58. In some countries there are examples of positive results in improving the environment, as the recovery of some rivers that were polluted for many decades, the recovery of native forests, or the beautification of landscapes with works of environmental recovery, or construction projects of great aesthetic value, progress in the production of non-polluting energy, improving public transport. These actions do not solve global problems, but confirm that the human being is still able to intervene positively. Having been created to love, in the midst of his limits there inevitably sprout gestures of generosity, solidarity and care.
59. At the same time, there grows a superficial or apparent ecology, which consolidates a certain lethargy and a carefree irresponsibility. As often happens in times of deep crisis, that require courageous decisions, we are tempted to think that what is happening is not certain. If we look superficially, beyond some visible signs of pollution and degradation, it seems that things are not so severe and that the planet could remain for a long time under current conditions. We need this evasive behavior to maintain our lifestyles, production and consumption. It is the way in which the human being arranges to feed all self-destructive vices: trying not to see them, struggling to not recognize them, putting off important decisions, acting as if nothing had happened.
VII. Diversity of opinions
60. Finally, we recognize that different views and ways of thinking about the situation and possible solutions have developed.

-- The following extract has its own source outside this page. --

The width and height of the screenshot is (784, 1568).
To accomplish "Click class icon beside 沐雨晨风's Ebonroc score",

From one extreme, some argue at all costs the myth of progress and say that environmental problems will be solved simply by new technical applications, without ethical or fundamental changes. On the other extreme, others believe that the human species, with whatever his intervention, can only be a threat and compromise the global ecosystem, so it should reduce its presence on the planet and prevent any kind of intervention. Between these extremes, reflection should identify possible future scenarios, because there is not only one way of solution. This would leave room for a variety of contributions that could enter into dialogue with a view to integral responses.

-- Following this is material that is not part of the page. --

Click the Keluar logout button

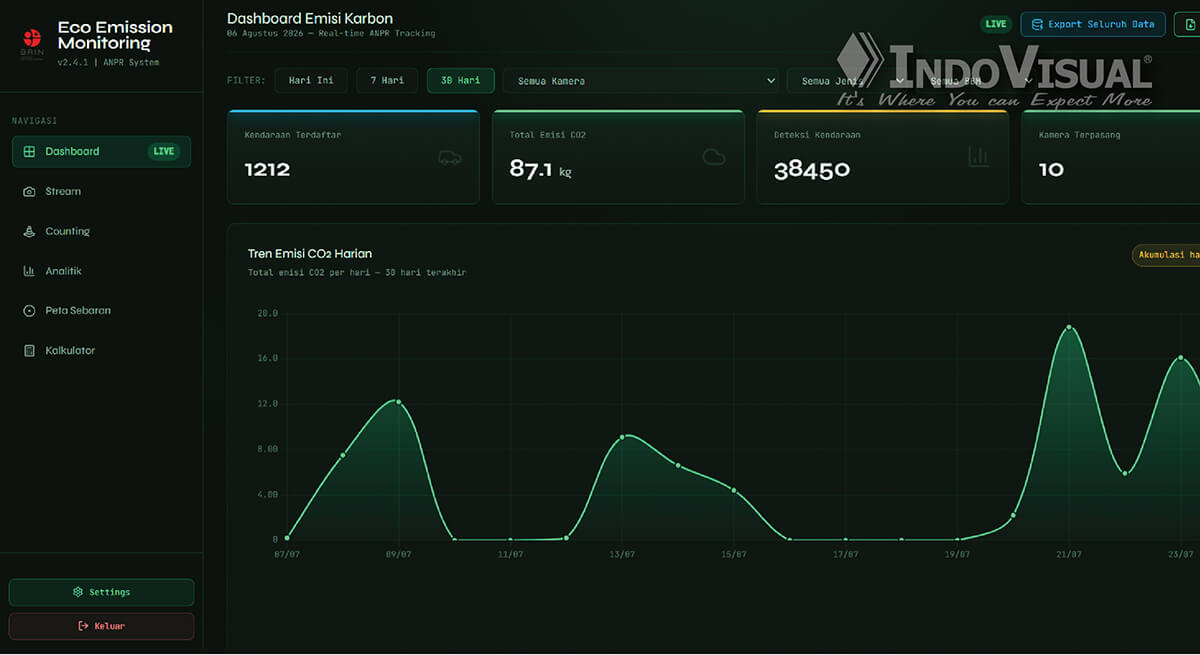click(101, 626)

61. On many concrete issues the Church has no reason to propose a definite word and realizes it must listen and promote honest debate among scientists, respecting differences of opinion. But we only look at reality with sincerity to see that there is a great deterioration of our common home. Hope invites us to recognize that there is always a way out, we can always change course, we can always do something to solve the problems. However, it seems we are experiencing symptoms of a breaking point, because of the great speed of change and degradation, which occur both in regional natural disasters as well as in social or even financial crises, since the problems of the world can not be analyzed nor explained in isolation. There are regions which are already particularly at risk and, beyond any catastrophic prediction, it is certain that the current world system is unsustainable from different points of view, because we have stopped thinking about the purpose of human action: “If you look along regions of our planet, one realizes immediately that humanity has disappointed God’s expectations”. [35 Id., Catechesis (17 January 2001), 3: L’Osservatore 24/1 (2001), 178.]